What to work on: Please copy, word for word, the lines of the material starting with the one that contains "You are a computer-use" and continuing through the very end, leaving the pictures out of your answer.

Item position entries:
%%

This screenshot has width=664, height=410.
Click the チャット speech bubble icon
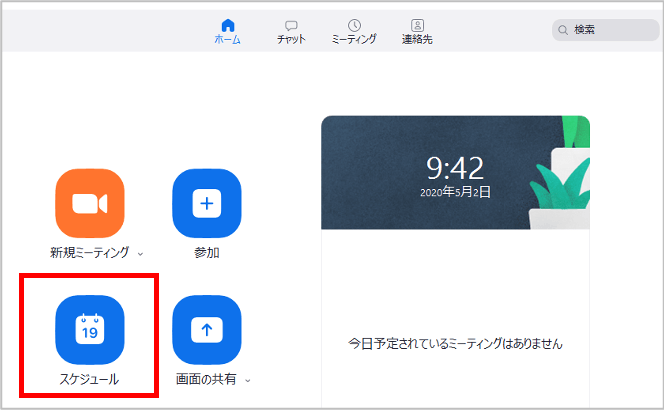point(291,25)
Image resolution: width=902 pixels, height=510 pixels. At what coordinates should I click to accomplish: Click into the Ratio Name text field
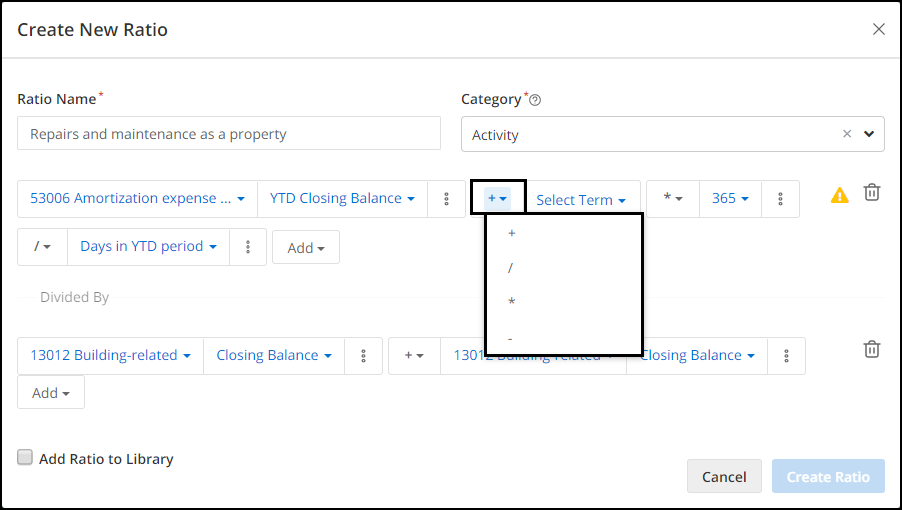pos(229,133)
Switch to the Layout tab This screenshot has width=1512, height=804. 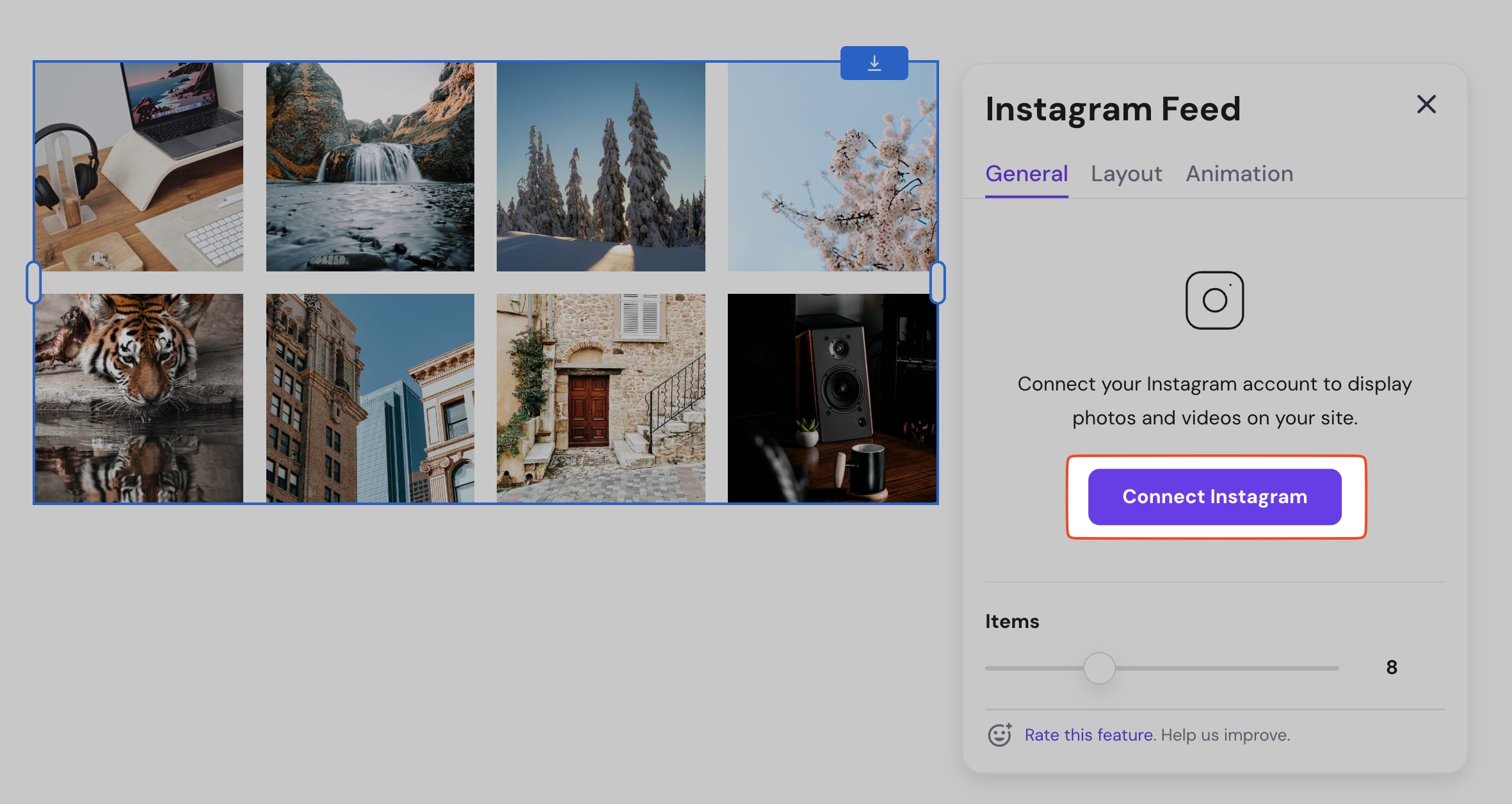click(1127, 173)
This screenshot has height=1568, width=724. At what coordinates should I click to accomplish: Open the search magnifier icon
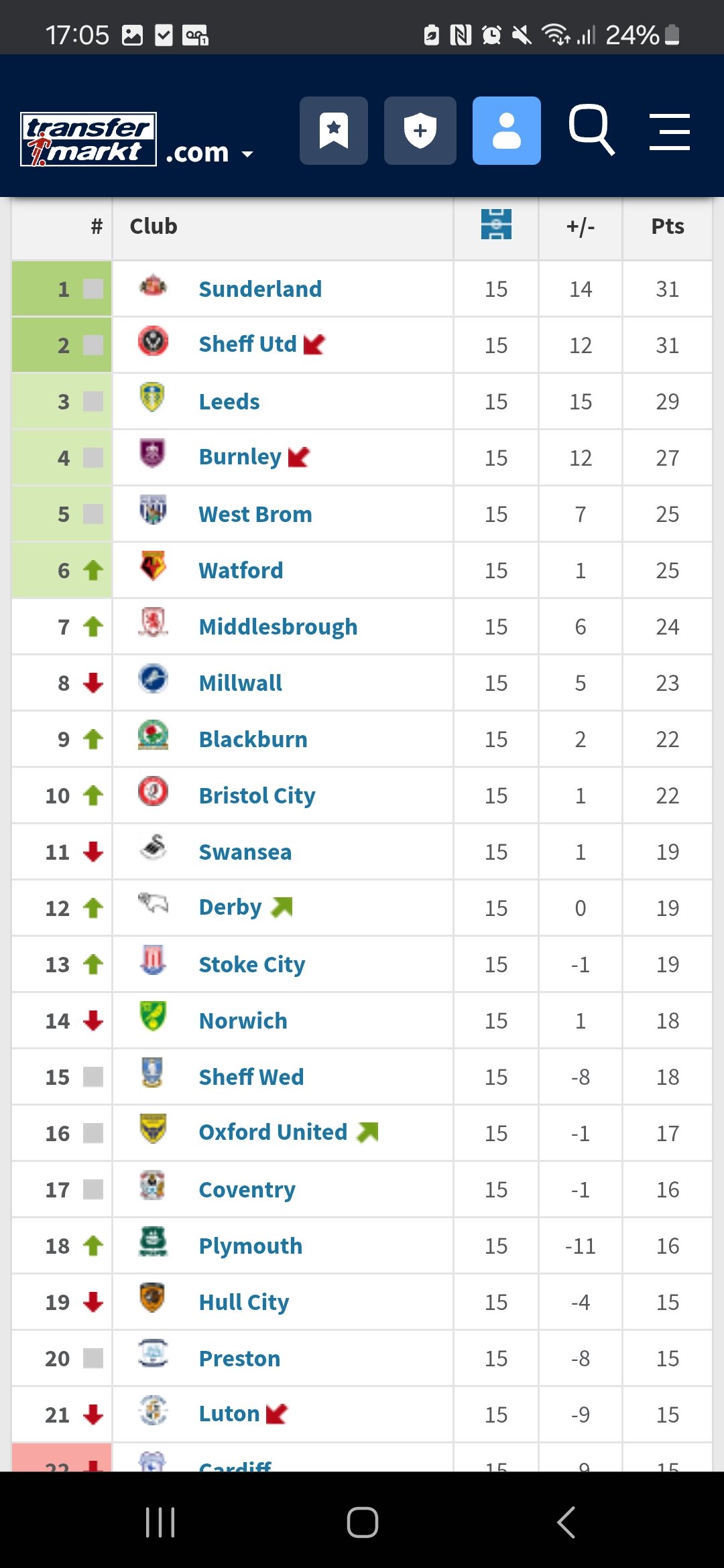click(x=591, y=129)
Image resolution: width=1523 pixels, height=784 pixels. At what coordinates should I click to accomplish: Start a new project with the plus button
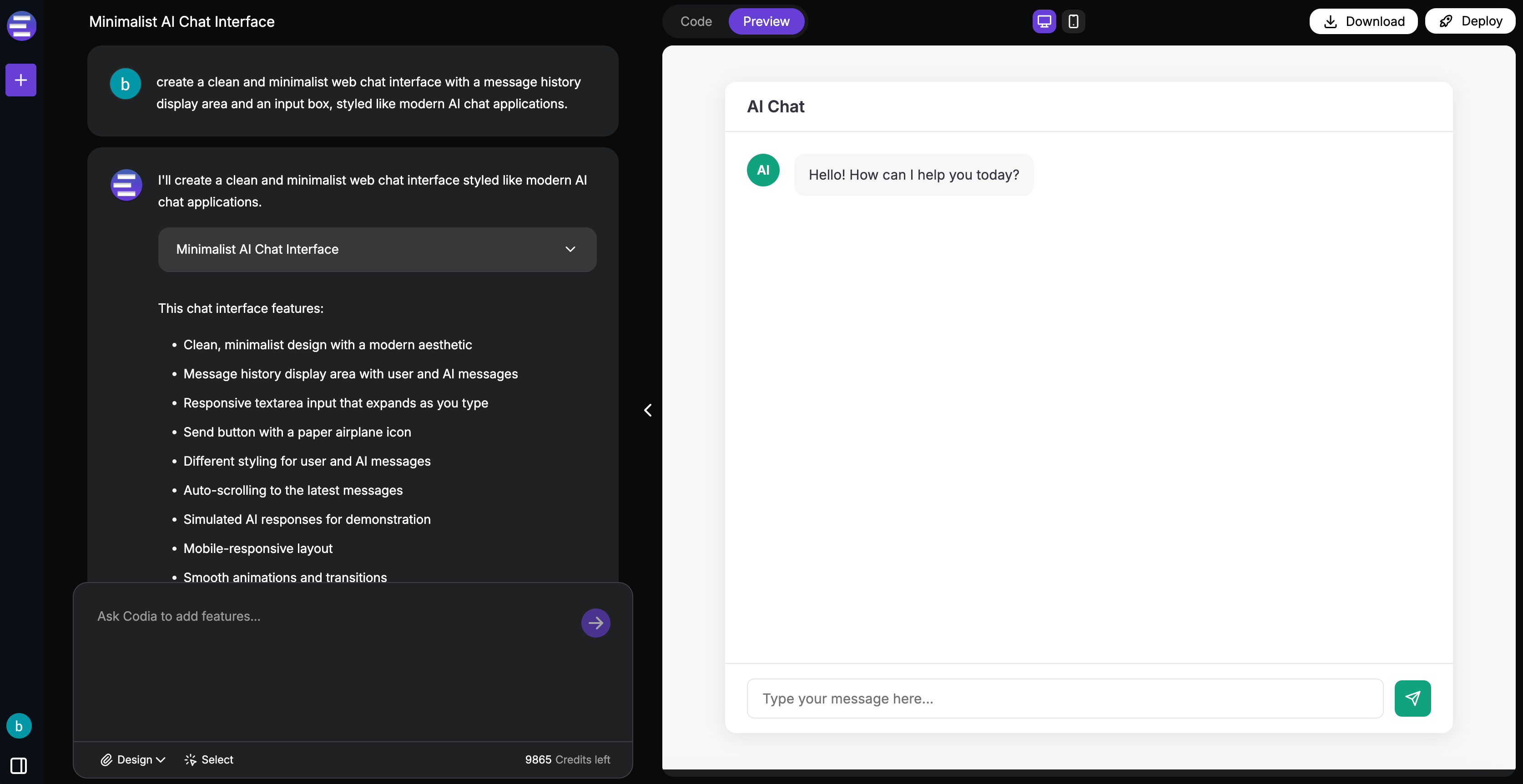point(21,80)
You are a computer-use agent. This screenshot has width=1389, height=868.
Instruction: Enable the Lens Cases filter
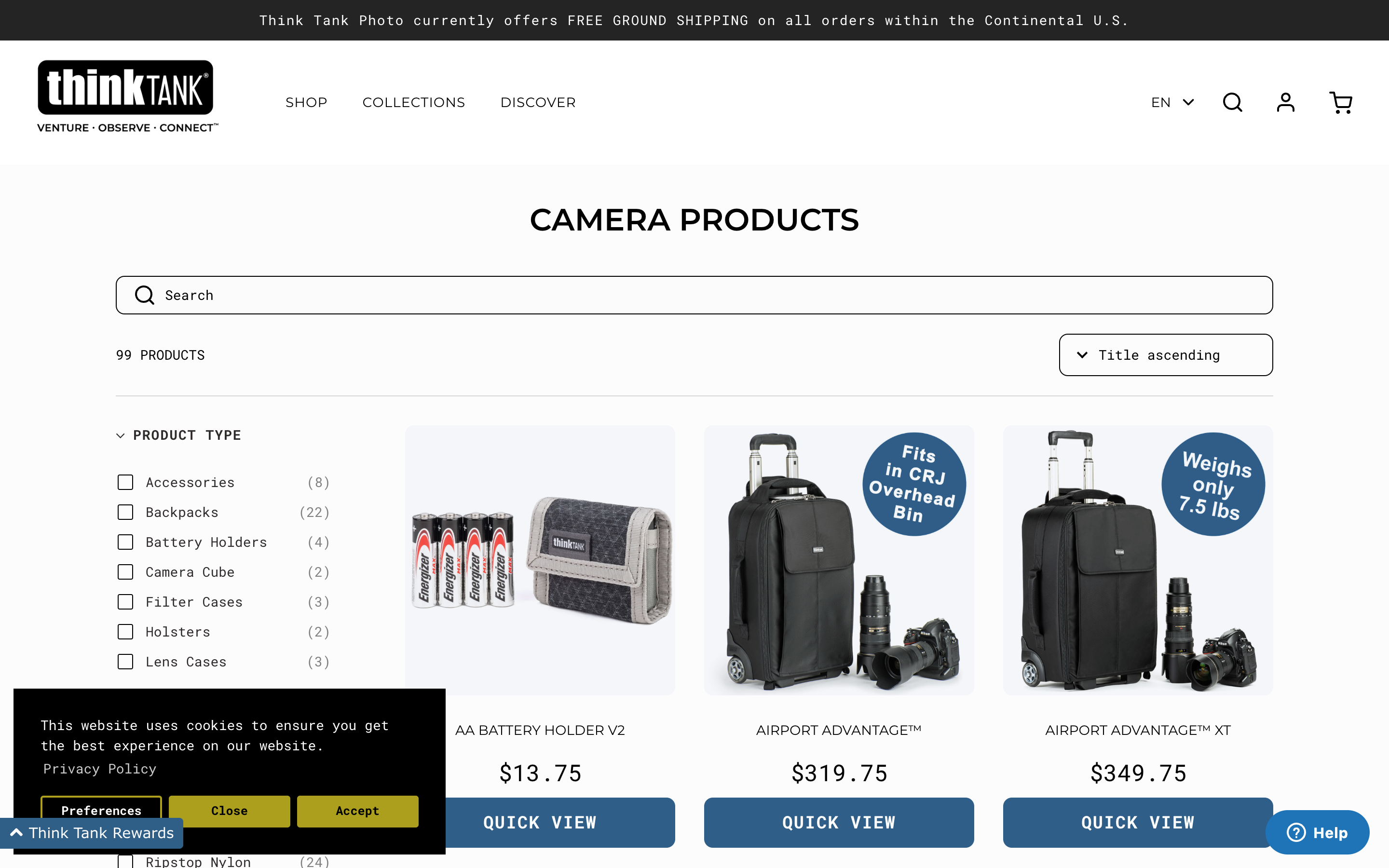tap(125, 661)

%%

Output of the task:
You are a computer-use agent. This screenshot has width=1389, height=868.
Instruction: Enable the Lens Cases filter
tap(125, 661)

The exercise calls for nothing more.